09 Sep 2013 / 2 Comments / in Sans catégorie

Cela faisait un bout de temps que nous discutions « planning montagne » avec Fred pour le long weekend du Jeûne Genevois (Jour férié en Suisse) avec moult échanges de mails et de topos. L’Eiger ou le Grand Capucin, la traversée des Aiguilles de Chamonix ou la Kuffner. A moins que les Écrins … Finalement la bonne idée viendra de Fred : l’Arête des Grands Montets, itinéraire qui fini au sommet de la « mythique » l’Aiguille Verte ! J’avais déjà fait une croix sur ce sommet pour cette saison croyant être obligé d’attendre l’été prochain. Je n’ai pu qu’accepter cette proposition inespérée 🙂

La minute WikipediaL’aiguille Verte (4120m) est un sommet majeur du massif du Mont-Blanc. Son nom proviendrait de la teinte bleu-vert que prend la glace qui recouvre le sommet lorsque le soleil l’éclaire de profil. L’accès difficile au sommet quelque soit la voie et la célèbre citation de Gaston Rebuffat « Avant la Verte on est alpiniste, à la Verte on devient montagnard… » en font un incontournable !

Jeudi, 8h30. Nous sommes tous les deux dans la benne pour les Grands Montets. Il y a vraiment peu de monde, ça change des deux derniers mois ! Nous avalons rapidement la première étape de la course qui est une partie commune avec l’itinéraire pour la Petite Aiguille Verte. Arrivés au col nous quittons les autres cordées et nous engageons le long de l’Arête des Grands Montets versant Nant Blanc. Après ce col nous serons seuls, tous les deux, pendant une trentaine d’heure – va falloir bien s’entendre 😉

Jusqu’à la brèche de la tour carré nous déroulons bien et restons dans les horaires minimum du topo. Il y a pas mal de cairns et l’itinéraire est relativement évident. La fin de la remontée au pied de la pointe Farrar est une moment magique ou l’on découvre, d’un coup, tout le bassin d’Argentière.

Fred passe alors en tête pour le premier passage « difficile » une large cheminée en IV. Il monte, grimpe dans une cheminée … la trouve « un peu surplombante », redescend, se décale dans la cheminée voisine de 2m et sort finalement par le haut. Passage un peu physique qui râpe le sac et le tee-shirt, ou toutes les parties du corps servent pour faire des coincements ! La techniques des anciens !

[Lignes indiquant l'emplacement des cibles]
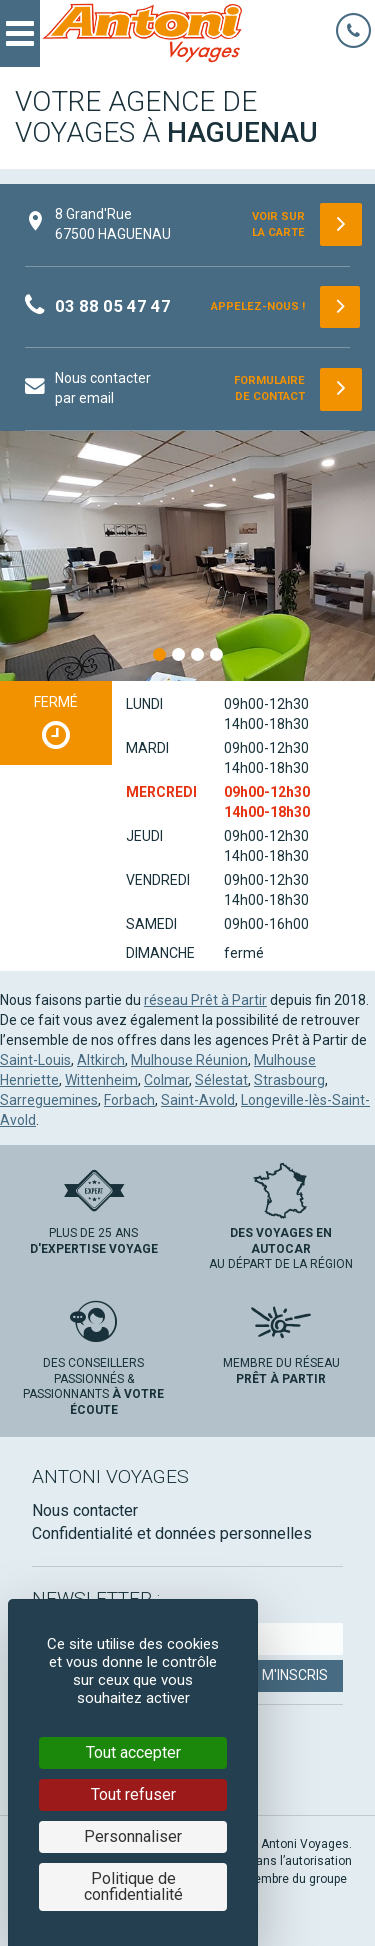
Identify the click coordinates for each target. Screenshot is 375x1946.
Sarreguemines (49, 1100)
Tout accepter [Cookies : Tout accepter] (133, 1752)
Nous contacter (85, 1510)
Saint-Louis (35, 1060)
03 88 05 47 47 (113, 306)
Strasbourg (289, 1080)
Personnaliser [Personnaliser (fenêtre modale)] (133, 1836)
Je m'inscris (285, 1675)
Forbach (129, 1100)
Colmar (166, 1080)
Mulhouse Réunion (189, 1060)
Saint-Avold (198, 1100)
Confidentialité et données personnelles (172, 1533)
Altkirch (101, 1060)
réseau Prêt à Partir (205, 1000)
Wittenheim (101, 1080)
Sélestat (221, 1080)
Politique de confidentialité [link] (133, 1886)
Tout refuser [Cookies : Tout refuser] (133, 1794)
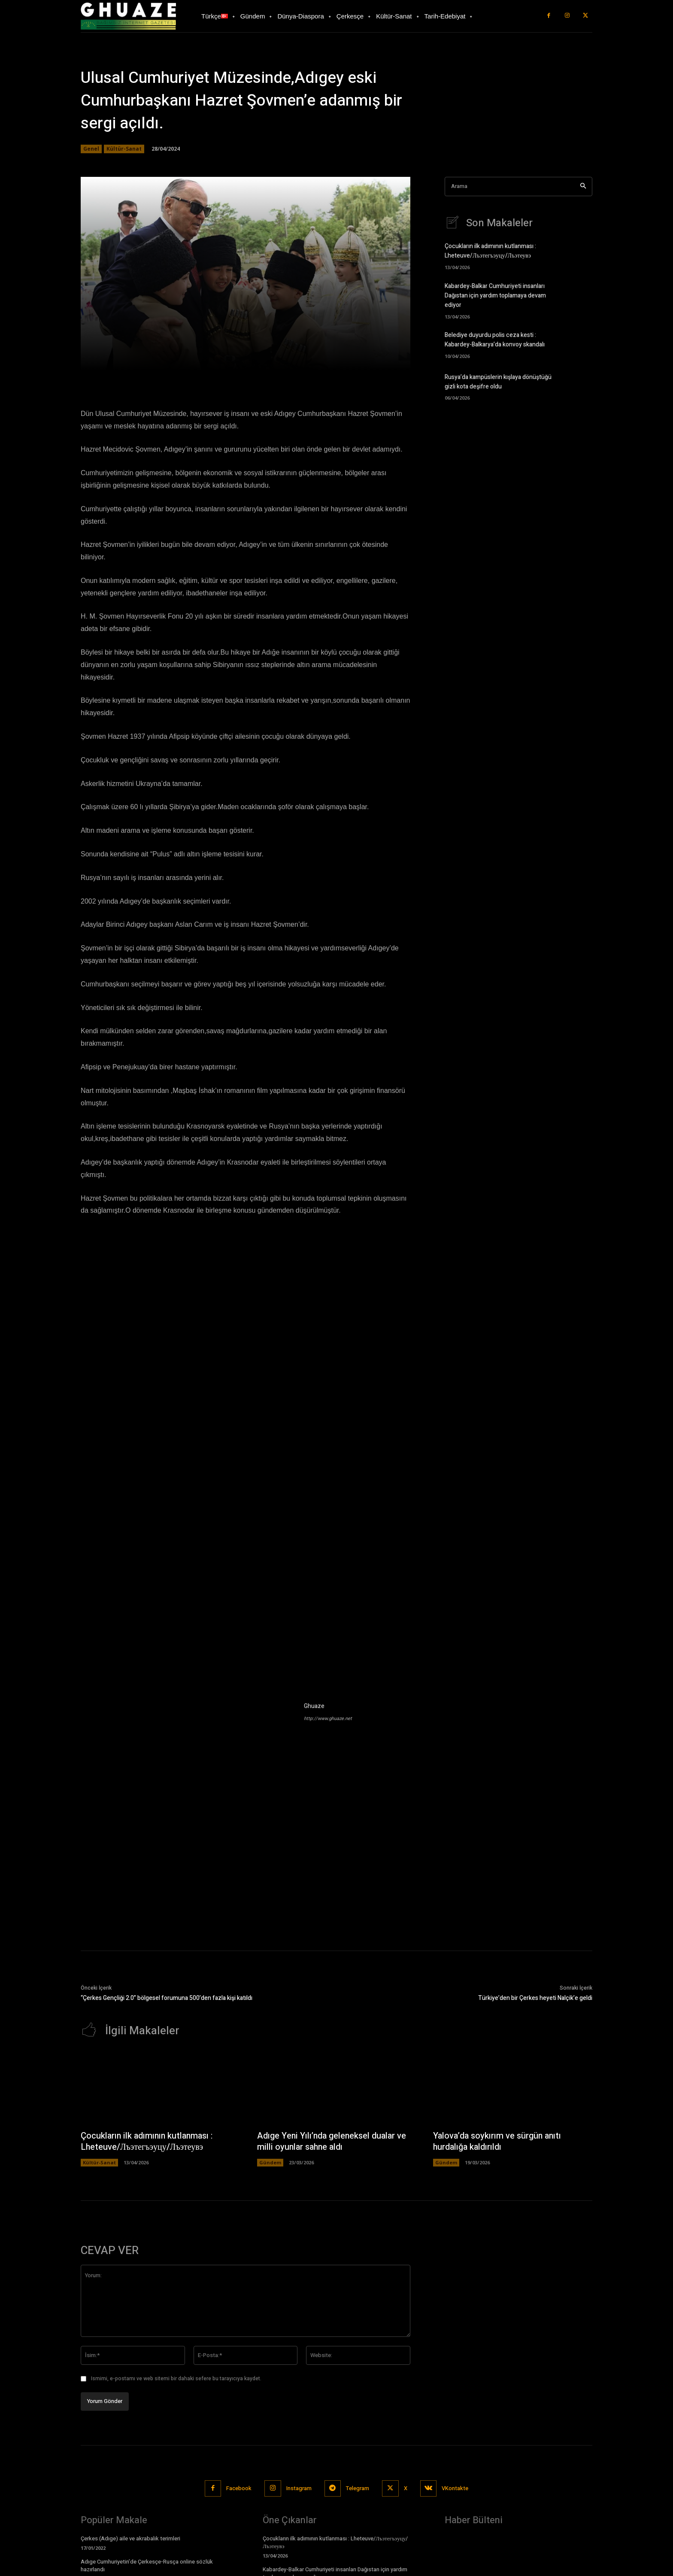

CONSIGNE
Reproduisez fidèlement le passage du récit de course vers l'Aiguille Verte qui va de « Jeudi, 8h30. Nous » jusqu'à « le bassin d’Argentière. ».

TÂCHE ACCOMPLIE
Jeudi, 8h30. Nous sommes tous les deux dans la benne pour les Grands Montets. Il y a vraiment peu de monde, ça change des deux derniers mois ! Nous avalons rapidement la première étape de la course qui est une partie commune avec l’itinéraire pour la Petite Aiguille Verte. Arrivés au col nous quittons les autres cordées et nous engageons le long de l’Arête des Grands Montets versant Nant Blanc. Après ce col nous serons seuls, tous les deux, pendant une trentaine d’heure – va falloir bien s’entendre 😉

Jusqu’à la brèche de la tour carré nous déroulons bien et restons dans les horaires minimum du topo. Il y a pas mal de cairns et l’itinéraire est relativement évident. La fin de la remontée au pied de la pointe Farrar est une moment magique ou l’on découvre, d’un coup, tout le bassin d’Argentière.